Set task
Copy everything in the material from the line containing "Switch to the Register tab" down to the line containing "click(189, 129)", swapping "car icon" for "truck icon" and keeping all else unchanged. Leave the pictures out of your answer.

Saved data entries
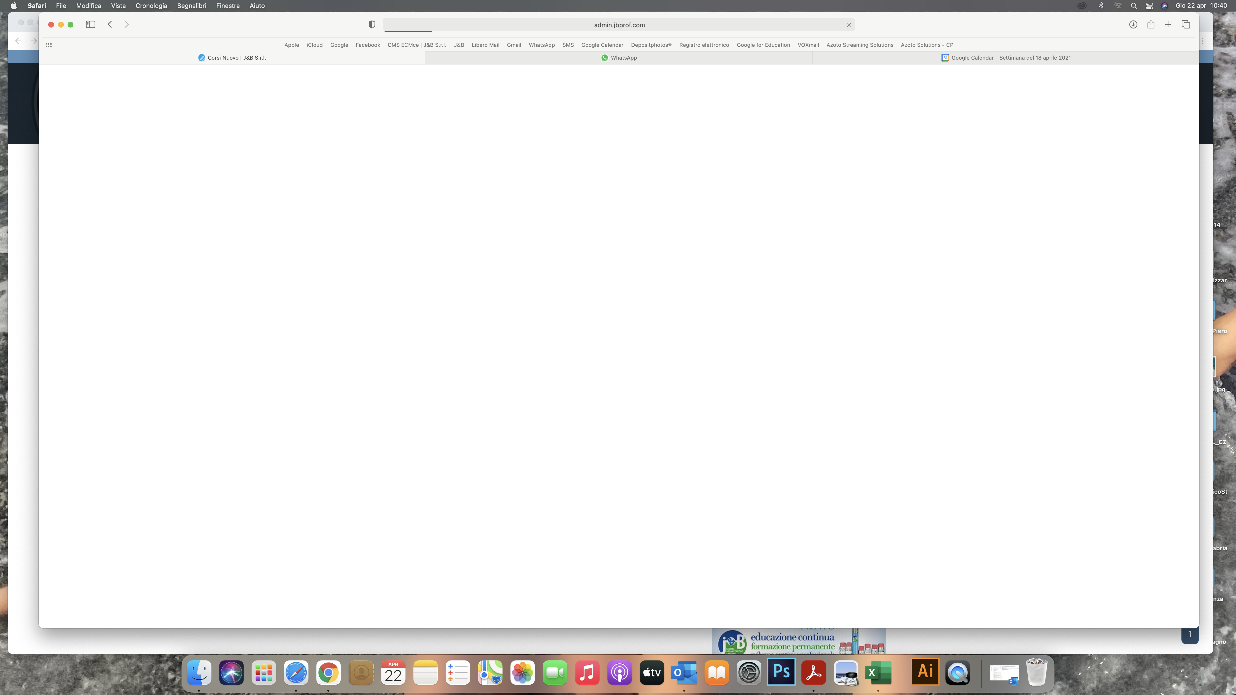Open Control Center in menu bar
Image resolution: width=1236 pixels, height=695 pixels.
(1149, 6)
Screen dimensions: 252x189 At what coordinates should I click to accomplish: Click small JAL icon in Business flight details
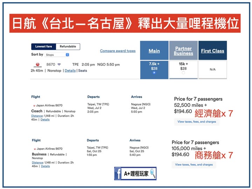(34, 148)
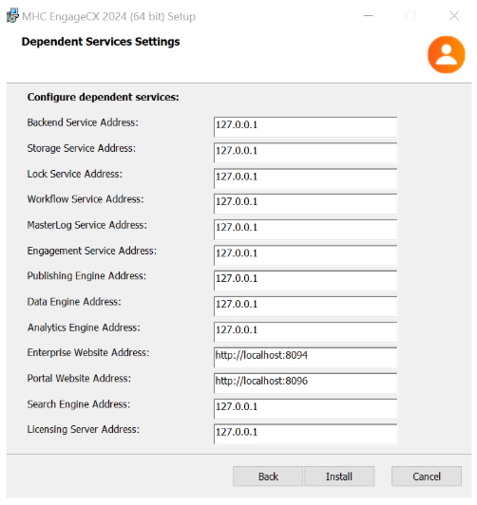
Task: Select the Search Engine Address input
Action: 305,409
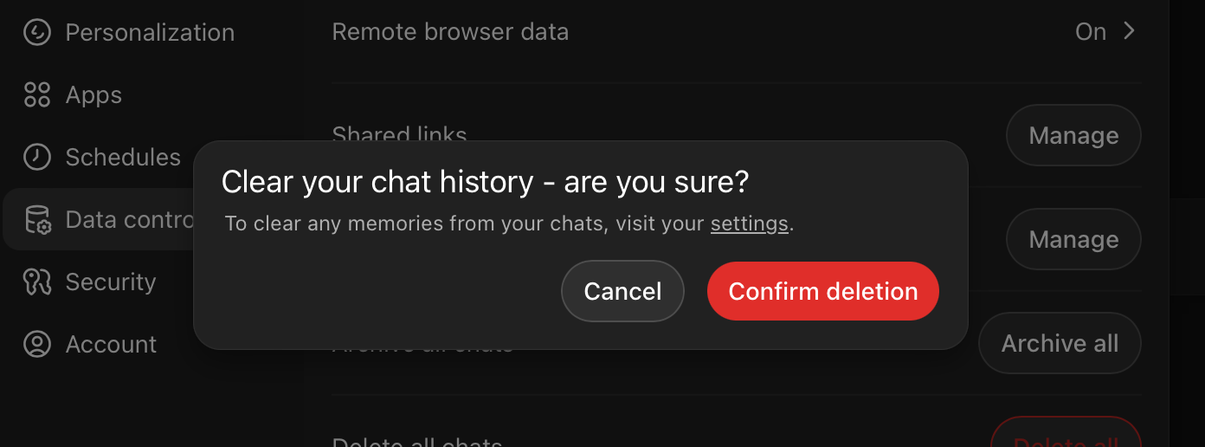Click the "On" value for Remote browser data
This screenshot has width=1205, height=447.
coord(1091,32)
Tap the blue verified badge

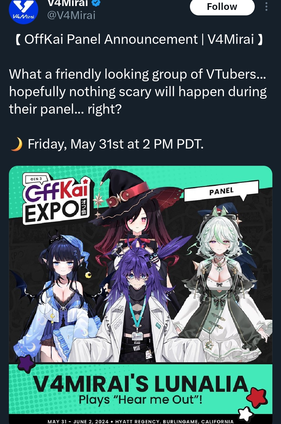[96, 3]
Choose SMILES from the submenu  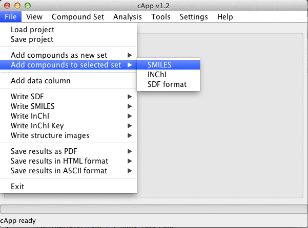[x=168, y=65]
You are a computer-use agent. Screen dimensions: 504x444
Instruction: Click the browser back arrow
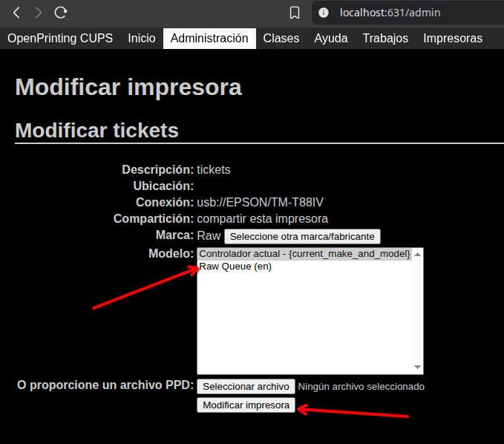coord(16,13)
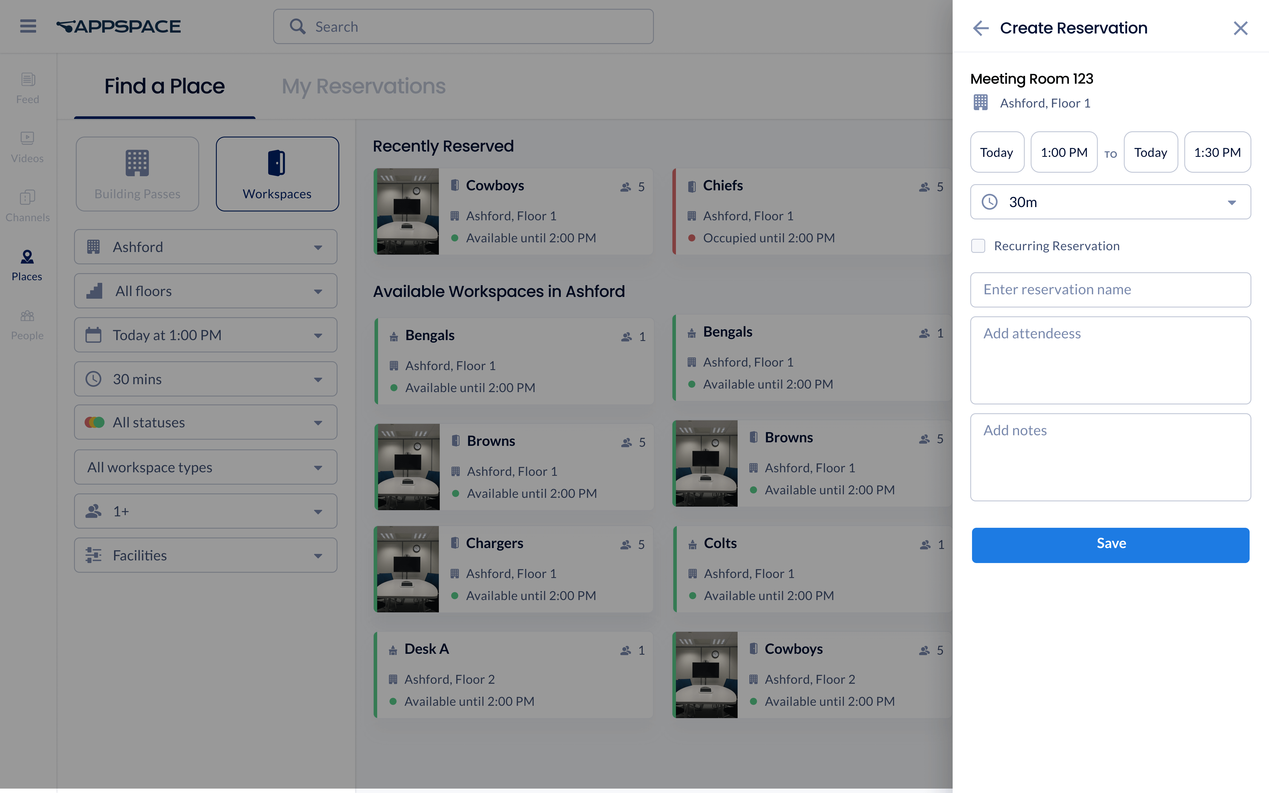Image resolution: width=1269 pixels, height=793 pixels.
Task: Enable the Recurring Reservation checkbox
Action: (x=978, y=246)
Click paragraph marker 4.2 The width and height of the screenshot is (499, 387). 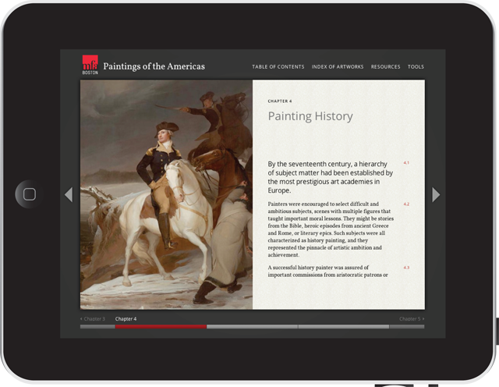(x=406, y=204)
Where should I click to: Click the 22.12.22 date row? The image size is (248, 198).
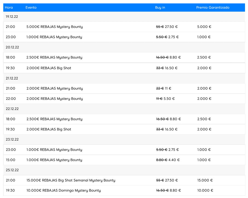(12, 109)
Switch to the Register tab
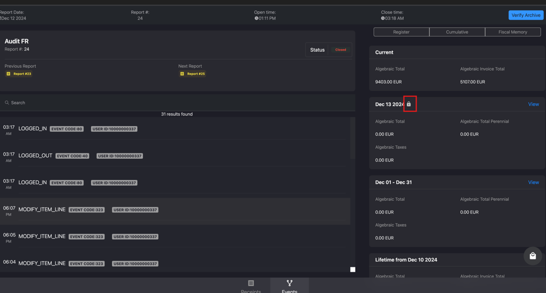Viewport: 546px width, 293px height. (401, 32)
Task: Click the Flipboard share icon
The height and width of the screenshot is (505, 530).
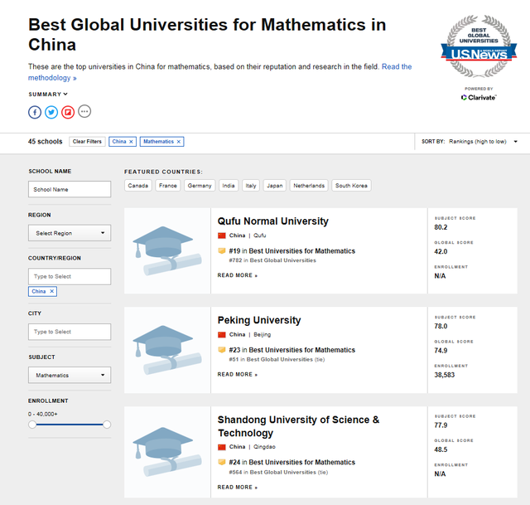Action: (x=68, y=111)
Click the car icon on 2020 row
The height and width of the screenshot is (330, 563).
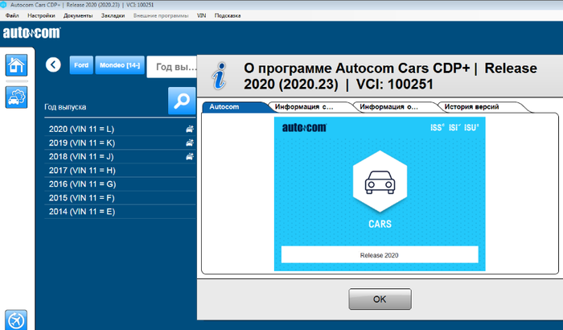click(189, 129)
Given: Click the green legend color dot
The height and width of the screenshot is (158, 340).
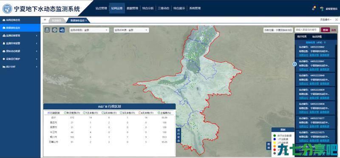Looking at the screenshot, I should tap(275, 135).
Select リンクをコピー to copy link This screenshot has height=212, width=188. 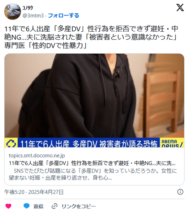point(79,206)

Solution for this exercise
Switch to the Register tab
Viewport: 546px width, 293px height. (401, 32)
Task: Click the Flipboard share icon
The height and width of the screenshot is (505, 530).
Action: (x=68, y=111)
Click the truck icon on 2020 row
The height and width of the screenshot is (330, 563).
click(189, 129)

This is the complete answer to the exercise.